2018年11月に着陸したインサイトには、ロボットアームを使って地面に設置する2つの観測装置が搭載されています。そのうちの1つである地震計「SEIS」は、2019年4月6日火震(火星で起こる地震)を検出することに成功しています。いっぽう、HP3による地下5mを目指した掘削は2019年2月28日に始まったものの、着陸地点の地下には予想よりも固く締まったセメントのような層が存在するとみられており、通称「the mole(モール、もぐらの意)」と呼ばれる地中センサーは思ったように前進できずにいました。

モールには掘削用のハンマーが内蔵されていますが、ハンマーが作動したことによる反動でモールが一瞬浮き上がって穴の底にすき間が生じ、そこに崩れた土が入り込んで穴を少しずつ埋めてしまったことで、2019年10月にはモールが全長の半分ほど地上に押し戻されるという事態が起きています。

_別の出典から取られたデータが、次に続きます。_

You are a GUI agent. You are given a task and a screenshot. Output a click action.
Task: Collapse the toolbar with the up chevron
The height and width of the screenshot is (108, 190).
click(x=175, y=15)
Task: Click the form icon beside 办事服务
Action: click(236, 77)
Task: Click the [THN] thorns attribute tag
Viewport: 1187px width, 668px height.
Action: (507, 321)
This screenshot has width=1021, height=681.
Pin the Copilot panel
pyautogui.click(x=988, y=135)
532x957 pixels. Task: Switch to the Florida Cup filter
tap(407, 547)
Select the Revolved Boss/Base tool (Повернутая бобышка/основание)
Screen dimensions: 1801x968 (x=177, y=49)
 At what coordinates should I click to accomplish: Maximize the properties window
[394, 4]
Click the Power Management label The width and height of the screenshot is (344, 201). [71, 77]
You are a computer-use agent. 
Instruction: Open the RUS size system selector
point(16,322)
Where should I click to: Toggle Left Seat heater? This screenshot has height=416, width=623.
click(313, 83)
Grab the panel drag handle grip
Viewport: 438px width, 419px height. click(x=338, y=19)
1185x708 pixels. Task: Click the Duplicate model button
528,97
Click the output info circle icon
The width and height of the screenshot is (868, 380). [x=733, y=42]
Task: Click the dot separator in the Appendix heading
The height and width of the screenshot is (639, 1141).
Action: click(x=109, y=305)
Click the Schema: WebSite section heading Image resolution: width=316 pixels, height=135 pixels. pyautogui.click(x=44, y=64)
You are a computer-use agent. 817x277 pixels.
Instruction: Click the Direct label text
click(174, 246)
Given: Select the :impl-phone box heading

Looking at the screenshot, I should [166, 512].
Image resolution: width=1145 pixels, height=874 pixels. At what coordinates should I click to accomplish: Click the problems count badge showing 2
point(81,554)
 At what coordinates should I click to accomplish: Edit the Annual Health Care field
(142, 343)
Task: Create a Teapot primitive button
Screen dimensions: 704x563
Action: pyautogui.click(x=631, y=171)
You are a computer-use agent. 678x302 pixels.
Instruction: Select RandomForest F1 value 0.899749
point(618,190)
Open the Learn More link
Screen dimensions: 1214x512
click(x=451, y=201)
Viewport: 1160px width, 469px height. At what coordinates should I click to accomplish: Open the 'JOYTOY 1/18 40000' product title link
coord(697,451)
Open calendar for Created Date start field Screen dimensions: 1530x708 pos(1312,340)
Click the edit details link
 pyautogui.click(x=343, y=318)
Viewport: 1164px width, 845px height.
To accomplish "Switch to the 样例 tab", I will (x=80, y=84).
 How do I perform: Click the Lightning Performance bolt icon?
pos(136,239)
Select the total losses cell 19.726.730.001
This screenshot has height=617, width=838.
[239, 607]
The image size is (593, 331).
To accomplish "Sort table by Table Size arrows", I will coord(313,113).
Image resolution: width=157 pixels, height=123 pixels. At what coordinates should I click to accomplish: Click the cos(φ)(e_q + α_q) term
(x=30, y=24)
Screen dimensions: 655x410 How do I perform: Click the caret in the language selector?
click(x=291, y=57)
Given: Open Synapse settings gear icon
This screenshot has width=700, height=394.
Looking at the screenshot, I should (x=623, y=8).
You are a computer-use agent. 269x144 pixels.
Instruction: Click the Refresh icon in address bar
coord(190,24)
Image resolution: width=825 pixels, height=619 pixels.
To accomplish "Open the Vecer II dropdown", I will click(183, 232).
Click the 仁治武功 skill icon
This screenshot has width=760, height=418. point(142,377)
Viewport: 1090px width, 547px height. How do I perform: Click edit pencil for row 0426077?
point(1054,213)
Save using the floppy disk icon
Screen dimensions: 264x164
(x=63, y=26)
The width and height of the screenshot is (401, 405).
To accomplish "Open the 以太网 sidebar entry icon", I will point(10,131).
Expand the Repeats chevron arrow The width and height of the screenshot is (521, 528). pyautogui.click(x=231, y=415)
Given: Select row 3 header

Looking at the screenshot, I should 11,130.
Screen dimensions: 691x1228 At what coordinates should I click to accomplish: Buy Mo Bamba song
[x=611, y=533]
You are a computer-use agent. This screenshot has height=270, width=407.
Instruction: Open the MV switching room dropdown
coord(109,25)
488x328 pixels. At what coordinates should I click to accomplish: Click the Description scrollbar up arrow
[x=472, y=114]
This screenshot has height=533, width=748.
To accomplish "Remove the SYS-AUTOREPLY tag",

その後、インサイトの運用チームはロボットアームに装備されているスコップでモールの後端を押さえつけながら前進させる方法を考案し、エンジニアリングモデルでのテストを経て今年の3月11日から作業を開始しました。

モールが前進するのにあわせてロボットアームの位置も少しずつ下げていかなければなりませんが、観測機器の設置が行われた昨年初頭よりも少ないスタッフでやりくりする必要があることから、作業は隔週のペースでゆっくりと慎重に進められました。そして作業開始から3か月近くが経った5月30日、ついにロボットアームのスコップが地表に触れるところまで掘り進めることに成功しています。

▲前進再開を伝えたインサイトの公式Twitterアカウントによるツイート▲

HP3を開発したドイツ航空宇宙センター(DLR)のブログによると、今後はモールが単独で穴を掘り進めていけるかどうかを確認する手順が控えています。穴が深くなるにつれて摩擦が強まりハンマーの反動を押さえ込めるようになるため、モールの後端が地下20cmよりも深いところまで進めば単独で前進できるようになるとみられています。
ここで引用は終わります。